Nach der hg. Judikatur (vgl. dazu etwa das Erkenntnis vom 19. Februar 2009, Zl. 2008/18/0721) wäre der Beschwerdeführer nur dann vor einer Ausweisung geschützt und damit unter dem Blickwinkel des Art. 8 EMRK in weiterer Folge zu einer Legalisierung seines Aufenthaltes vom Inland aus berechtigt, wenn eine rasche bzw. sofortige Erteilung eines (humanitären) Aufenthaltstitels zur Abwendung eines unzulässigen Eingriffes in ein durch Art. 8 EMRK geschütztes Privat- oder Familienleben erforderlich wäre. Die angeführten persönlichen Bindungen des Beschwerdeführers in Österreich stellen jedoch nach den oben dargestellten Kriterien in der Judikatur des EGMR keine besonderen Umstände im Sinn des Art. 8 EMRK dar, die es ihm unzumutbar machen würden, für die Dauer eines ordnungsgemäß geführten Verfahrens zur Erteilung eines Aufenthaltstitels aus Österreich auszureisen.
Im Übrigen ist, wenn die Beschwerde vorbringt, dass der Beschwerdeführer von seinen hier lebenden Brüdern unterstützt würde, darauf hinzuweisen, dass nicht ersichtlich ist, dass eine Unterstützung des Beschwerdeführers durch seine Brüder mit finanziellen Mitteln im Ausland nicht möglich wäre. Seinem weiteren Beschwerdevorbringen, dass ihm im Kosovo die höchstmögliche Bestrafung nach dem Militärgesetz drohe, die einer unmenschlichen Behandlung gleichkomme, ist zu erwidern, dass mit der Erlassung einer Ausweisung nicht darüber abgesprochen wird, in welchen Staat der Fremde auszureisen habe oder dass er (allenfalls) abgeschoben werde, und dass die Frage der Unzulässigkeit der Abschiebung in einen bestimmten Staat sich etwa im Rahmen eines Feststellungsverfahrens gemäß § 51 FPG, nicht jedoch im Verfahren betreffend die Erlassung einer Ausweisung stellt (vgl. in diesem Zusammenhang etwa die hg. Erkenntnisse vom 16. Jänner 2007, Zl. 2006/18/0254, und vom 27. März 2007, Zlen. 2007/18/0056, 0057).

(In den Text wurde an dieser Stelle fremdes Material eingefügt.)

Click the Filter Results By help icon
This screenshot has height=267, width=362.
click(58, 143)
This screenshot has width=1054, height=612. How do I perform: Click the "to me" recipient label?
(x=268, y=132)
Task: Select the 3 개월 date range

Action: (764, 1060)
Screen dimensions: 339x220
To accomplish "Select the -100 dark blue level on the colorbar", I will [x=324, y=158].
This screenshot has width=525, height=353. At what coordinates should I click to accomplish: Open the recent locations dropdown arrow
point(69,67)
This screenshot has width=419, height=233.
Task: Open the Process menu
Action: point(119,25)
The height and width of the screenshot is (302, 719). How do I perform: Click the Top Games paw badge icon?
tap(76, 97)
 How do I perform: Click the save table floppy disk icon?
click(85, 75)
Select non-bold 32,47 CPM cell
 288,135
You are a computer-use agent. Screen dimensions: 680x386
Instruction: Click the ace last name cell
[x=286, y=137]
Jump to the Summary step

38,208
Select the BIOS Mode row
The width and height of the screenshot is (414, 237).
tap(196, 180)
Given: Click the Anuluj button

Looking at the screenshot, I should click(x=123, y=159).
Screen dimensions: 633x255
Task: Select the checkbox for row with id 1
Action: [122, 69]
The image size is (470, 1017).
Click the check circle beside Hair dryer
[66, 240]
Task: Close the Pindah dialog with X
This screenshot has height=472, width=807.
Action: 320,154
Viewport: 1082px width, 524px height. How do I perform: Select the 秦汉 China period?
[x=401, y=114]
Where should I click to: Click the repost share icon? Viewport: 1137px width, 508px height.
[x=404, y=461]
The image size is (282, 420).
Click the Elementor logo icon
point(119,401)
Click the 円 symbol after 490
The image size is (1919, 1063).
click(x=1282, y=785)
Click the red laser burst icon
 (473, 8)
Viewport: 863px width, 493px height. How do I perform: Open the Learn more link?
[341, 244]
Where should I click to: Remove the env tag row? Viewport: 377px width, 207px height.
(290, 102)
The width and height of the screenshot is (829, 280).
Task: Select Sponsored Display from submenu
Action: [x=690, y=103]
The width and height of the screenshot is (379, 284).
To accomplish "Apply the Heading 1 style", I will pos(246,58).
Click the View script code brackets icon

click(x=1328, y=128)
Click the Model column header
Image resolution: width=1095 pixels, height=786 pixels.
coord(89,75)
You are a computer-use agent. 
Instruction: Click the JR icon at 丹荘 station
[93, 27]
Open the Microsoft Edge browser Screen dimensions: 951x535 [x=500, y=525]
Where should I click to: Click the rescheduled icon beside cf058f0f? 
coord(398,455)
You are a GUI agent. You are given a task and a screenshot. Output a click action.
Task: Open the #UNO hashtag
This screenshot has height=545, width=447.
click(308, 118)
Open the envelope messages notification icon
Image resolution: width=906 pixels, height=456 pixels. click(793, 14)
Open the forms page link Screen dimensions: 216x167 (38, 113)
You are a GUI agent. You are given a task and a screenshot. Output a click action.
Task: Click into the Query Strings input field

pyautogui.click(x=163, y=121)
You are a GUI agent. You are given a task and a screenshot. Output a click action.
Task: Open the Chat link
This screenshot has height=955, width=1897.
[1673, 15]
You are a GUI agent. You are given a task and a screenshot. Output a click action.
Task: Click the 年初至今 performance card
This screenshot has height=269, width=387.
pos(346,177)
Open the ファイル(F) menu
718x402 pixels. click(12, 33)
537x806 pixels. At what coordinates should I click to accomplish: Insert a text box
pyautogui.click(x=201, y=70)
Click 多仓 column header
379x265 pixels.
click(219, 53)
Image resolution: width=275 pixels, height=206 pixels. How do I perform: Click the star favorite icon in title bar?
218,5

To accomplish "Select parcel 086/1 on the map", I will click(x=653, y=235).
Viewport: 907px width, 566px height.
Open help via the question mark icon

Die Ansicht der belangten Behörde, die Ausweisung sei zur Erreichung von in Art. 8 Abs. 2 EMRK genannten Zielen (Aufrechterhaltung der öffentlichen Ordnung auf dem Gebiet des Fremdenwesens) dringend geboten und daher im Grunde des § 66 Abs. 1 FPG zulässig, begegnet daher keinen Bedenken.
3. Auch fallen - entgegen der Beschwerdeansicht - fremdenpolizeiliche Maßnahmen nicht in den Anwendungsbereich des Art. 6 Abs. 1 EMRK (vgl. etwa das hg. Erkenntnis vom 22. April 2008, Zl. 2008/18/0129, mwN).
4. Da somit bereits der Beschwerdeinhalt erkennen lässt, dass die behauptete Rechtsverletzung nicht vorliegt, war die Beschwerde gemäß § 35 Abs. 1 VwGG ohne weiteres Verfahren in nichtöffentlicher Sitzung als unbegründet abzuweisen.